*** Opening DATA FOR REVIEW ***
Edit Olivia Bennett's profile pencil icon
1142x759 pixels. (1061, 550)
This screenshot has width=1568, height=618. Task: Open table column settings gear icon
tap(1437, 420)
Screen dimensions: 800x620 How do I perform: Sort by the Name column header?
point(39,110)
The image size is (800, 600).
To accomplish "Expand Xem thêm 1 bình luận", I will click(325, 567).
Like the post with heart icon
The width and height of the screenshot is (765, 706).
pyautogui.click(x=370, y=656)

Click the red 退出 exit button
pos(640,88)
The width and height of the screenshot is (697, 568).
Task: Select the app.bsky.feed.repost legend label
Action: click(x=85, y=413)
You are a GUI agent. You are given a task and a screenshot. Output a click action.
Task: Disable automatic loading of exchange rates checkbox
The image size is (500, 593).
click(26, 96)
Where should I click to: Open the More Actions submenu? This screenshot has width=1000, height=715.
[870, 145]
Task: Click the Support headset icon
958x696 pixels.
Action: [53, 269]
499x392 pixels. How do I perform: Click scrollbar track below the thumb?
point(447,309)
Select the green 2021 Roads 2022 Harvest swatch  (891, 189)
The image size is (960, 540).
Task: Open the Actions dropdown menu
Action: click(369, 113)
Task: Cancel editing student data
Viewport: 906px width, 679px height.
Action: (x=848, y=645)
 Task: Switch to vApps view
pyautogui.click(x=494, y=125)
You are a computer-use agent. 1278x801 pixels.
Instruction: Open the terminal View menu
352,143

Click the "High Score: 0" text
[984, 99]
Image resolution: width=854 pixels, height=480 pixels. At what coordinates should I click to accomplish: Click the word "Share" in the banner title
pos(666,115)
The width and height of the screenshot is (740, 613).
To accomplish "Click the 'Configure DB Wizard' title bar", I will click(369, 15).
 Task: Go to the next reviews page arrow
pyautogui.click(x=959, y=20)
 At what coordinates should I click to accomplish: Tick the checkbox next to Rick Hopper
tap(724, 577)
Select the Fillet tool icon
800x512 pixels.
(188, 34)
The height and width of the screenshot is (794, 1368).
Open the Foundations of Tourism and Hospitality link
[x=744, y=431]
*** Closing DATA FOR REVIEW ***
*YOUR TASK*: In the material above, show every line where the word "agent" turns up.

*ANSWER AREA*:
You are a GUI agent. You are given a task and a screenshot. Output a click action.
You are a computer-use agent. 1278x801 pixels.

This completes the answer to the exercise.